Discussing "De-Extinction"
Stanford University hosted a one-day conference on May 31 titled "De-extinction: Ethics, Law & Politics" that featured scientists, lawyers, civil servants and the most prominent advocate of the concept, Stewart Brand. Including Hank Greely, the master of ceremonies, there were fifteen speakers and perhaps 35 others in the audience. The event was cosponsored by the Center for Law and the Biosciences and the U.C. Irvine Center for Land, Environment, and Natural Resources. Video should be available later.*
The meeting was largely dominated by a sense of inevitability, though there was more cautionary talk than at similar meetings in Cambridge, UK in April or in Washington, DC in March. The USA Today report rightly highlights the murky legal status of the enterprise. Chuck Bonham, of the California Department of Fish and Wildlife (but speaking as an individual), in particular emphasized the need to "to start figuring out how to regulate it now."
The most widespread concern, stressed by Jamie Rappaport Clark, now with Defenders of Wildlife and previously with the Federal Fish and Wildlife Service, was that extremists who want to destroy the Endangered Species Act (ESA) will use vague promises of revival to do so. Why bother saving any particular species, they will likely ask, if we can always bring it back later? This prospect clearly horrifies conservation biologists.

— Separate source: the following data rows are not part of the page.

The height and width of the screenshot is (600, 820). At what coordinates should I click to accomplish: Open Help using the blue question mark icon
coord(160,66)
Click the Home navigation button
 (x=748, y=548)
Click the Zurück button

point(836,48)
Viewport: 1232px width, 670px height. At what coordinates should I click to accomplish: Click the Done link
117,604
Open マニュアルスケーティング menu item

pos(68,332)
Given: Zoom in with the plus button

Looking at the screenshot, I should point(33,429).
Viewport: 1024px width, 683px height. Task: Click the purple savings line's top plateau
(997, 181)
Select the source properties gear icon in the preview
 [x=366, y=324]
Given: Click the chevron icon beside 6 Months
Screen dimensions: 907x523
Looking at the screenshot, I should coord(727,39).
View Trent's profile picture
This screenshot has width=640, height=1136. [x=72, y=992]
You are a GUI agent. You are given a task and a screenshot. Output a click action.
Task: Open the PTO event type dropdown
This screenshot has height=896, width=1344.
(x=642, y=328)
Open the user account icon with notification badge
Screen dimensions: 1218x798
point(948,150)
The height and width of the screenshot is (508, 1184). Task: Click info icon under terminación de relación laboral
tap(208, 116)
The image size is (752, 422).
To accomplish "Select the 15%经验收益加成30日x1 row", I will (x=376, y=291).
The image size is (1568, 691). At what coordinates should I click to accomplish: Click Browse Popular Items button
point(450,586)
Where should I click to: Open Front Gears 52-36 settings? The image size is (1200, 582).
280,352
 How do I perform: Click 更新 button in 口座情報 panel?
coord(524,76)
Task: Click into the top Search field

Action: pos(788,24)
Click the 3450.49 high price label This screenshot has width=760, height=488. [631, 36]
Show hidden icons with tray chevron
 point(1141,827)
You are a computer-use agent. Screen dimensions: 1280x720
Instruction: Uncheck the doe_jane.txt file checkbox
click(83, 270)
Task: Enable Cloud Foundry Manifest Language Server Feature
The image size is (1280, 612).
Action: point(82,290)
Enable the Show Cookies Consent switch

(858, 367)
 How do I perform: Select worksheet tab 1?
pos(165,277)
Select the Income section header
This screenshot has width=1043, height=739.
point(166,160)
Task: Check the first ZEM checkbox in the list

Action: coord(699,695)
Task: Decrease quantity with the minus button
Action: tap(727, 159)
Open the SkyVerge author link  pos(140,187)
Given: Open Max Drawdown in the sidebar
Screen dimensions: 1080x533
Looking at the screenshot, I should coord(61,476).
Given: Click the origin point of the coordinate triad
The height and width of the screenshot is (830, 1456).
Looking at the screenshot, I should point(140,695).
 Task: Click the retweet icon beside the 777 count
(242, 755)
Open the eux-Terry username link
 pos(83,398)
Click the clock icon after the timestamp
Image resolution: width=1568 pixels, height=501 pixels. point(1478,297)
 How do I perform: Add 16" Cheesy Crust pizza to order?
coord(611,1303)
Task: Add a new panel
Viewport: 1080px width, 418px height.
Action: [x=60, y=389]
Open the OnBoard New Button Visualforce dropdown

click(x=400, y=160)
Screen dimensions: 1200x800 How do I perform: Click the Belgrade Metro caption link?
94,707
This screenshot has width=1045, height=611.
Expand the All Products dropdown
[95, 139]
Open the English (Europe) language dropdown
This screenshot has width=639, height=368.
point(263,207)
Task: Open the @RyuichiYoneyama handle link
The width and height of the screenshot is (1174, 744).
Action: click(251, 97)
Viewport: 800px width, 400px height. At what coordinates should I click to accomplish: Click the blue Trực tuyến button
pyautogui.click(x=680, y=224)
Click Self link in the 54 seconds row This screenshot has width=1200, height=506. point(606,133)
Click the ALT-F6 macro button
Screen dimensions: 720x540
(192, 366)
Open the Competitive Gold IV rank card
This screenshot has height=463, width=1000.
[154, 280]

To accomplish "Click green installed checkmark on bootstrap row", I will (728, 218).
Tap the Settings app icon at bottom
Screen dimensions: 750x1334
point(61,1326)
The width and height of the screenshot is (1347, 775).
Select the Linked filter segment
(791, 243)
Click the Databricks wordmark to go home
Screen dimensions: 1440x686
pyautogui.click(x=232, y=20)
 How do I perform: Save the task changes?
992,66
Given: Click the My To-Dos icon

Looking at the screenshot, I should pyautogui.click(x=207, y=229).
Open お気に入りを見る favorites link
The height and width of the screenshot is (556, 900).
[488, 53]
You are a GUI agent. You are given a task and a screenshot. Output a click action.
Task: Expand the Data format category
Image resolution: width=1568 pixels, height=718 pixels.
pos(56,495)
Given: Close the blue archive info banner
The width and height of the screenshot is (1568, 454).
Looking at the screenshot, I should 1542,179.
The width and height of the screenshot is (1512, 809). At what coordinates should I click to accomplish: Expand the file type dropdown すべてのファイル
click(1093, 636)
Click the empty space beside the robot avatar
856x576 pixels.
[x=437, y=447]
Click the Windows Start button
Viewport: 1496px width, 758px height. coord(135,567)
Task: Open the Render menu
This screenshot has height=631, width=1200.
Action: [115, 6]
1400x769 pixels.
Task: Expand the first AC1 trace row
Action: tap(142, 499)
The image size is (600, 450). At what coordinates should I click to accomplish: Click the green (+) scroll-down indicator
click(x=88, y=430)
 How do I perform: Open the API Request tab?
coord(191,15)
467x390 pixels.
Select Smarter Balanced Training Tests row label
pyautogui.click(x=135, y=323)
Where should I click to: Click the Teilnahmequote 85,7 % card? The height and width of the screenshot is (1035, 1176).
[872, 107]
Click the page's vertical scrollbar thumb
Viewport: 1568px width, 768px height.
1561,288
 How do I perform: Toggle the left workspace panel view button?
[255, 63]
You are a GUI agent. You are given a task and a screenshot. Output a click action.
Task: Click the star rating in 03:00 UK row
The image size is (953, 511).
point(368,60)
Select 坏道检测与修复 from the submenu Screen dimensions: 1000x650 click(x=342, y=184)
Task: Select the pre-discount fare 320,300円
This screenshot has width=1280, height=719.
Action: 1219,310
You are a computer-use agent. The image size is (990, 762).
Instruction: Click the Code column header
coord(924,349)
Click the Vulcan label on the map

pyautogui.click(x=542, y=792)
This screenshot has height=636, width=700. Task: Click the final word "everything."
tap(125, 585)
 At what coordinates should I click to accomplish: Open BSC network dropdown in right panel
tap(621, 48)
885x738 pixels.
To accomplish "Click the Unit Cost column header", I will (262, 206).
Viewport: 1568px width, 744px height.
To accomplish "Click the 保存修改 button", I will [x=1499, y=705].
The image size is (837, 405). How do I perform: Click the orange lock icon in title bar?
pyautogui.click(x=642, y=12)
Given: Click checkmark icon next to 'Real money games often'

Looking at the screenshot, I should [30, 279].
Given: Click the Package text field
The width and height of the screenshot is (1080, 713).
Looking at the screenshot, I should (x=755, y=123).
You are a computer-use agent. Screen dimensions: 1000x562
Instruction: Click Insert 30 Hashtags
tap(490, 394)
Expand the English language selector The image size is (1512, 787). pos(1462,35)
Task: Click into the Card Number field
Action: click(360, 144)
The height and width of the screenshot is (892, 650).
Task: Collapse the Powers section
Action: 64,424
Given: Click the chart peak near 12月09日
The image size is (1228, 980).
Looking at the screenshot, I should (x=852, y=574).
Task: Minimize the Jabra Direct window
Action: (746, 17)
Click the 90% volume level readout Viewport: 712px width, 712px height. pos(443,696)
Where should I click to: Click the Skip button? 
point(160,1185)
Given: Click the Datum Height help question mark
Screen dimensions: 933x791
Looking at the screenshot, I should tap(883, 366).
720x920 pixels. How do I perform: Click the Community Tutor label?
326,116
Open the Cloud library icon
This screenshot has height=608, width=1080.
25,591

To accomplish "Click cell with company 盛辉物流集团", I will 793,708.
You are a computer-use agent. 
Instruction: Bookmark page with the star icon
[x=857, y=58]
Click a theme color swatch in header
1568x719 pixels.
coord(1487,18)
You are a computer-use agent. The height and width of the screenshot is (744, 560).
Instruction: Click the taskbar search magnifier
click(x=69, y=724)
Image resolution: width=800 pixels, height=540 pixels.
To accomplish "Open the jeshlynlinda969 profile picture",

Matthew Liebman of the Animal Legal Defense Fund expressed outright opposition to the de-extinction project on grounds of cruelty. But the tone stayed mostly within the promotion-to-resignation range until three philosophers showed up to discuss "Justice, Hubris, and Moral Issues." Hilary Bok took a pragmatic approach, involving benefit analysis as well as cost analysis. She identified animal welfare risks, and said that damage to the ESA would be a game-ender, if true. She concluded [from my notes]:
We could be repeating the sin that led us to drive them to extinction in the first place: We don't undo the sin of hubris that led to killing the passenger pigeons by recreating them without at the least working out in great detail how to do it right. If we do it the "how cool would it be to bring back the Neanderthal" way, then we are simply repeating the sins of the past.
Jay Odenbaugh, who tended to raise rather than definitively answer questions, noted the almost-instant deaths of two cloned individuals, an extinct bucardo (tissue samples had been preserved) and a gaur (technically, vulnerable but sometimes described as endangered), and wondered:
How many painful, two-minute lives are worth it?
Ronald Sander found the rationales presented to be "less convincing than they may first seem" and the concept to be "rather peripheral to conservation." He said he had not argued against de-extinction, but concluded, rather like Bok, that
the justification for de-extinction is human-oriented. It's really about the amazing thing we want to do and the cool species we want to see back.
That is a devastating rebuttal to the arguments put forward for doing it. If "de-extinction" is not about species conservation but simply about helping people feel less bad about destroying the environment, then surely we should instead be putting our time, effort and human resources into developing a more sustainable way of living on the planet.
*Update 6/22: Video of the event is now available.